• Exercise description: Update every one of the entries below so that "card" becomes "tile", keeping everything else the same.

• Extracted information:

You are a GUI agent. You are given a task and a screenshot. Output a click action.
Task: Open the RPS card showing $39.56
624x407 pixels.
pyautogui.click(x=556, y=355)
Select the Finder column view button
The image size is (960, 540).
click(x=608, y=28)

• Correct response:
You are a GUI agent. You are given a task and a screenshot. Output a click action.
Task: Open the RPS tile showing $39.56
624x407 pixels.
pyautogui.click(x=556, y=355)
Select the Finder column view button
The image size is (960, 540).
click(x=608, y=28)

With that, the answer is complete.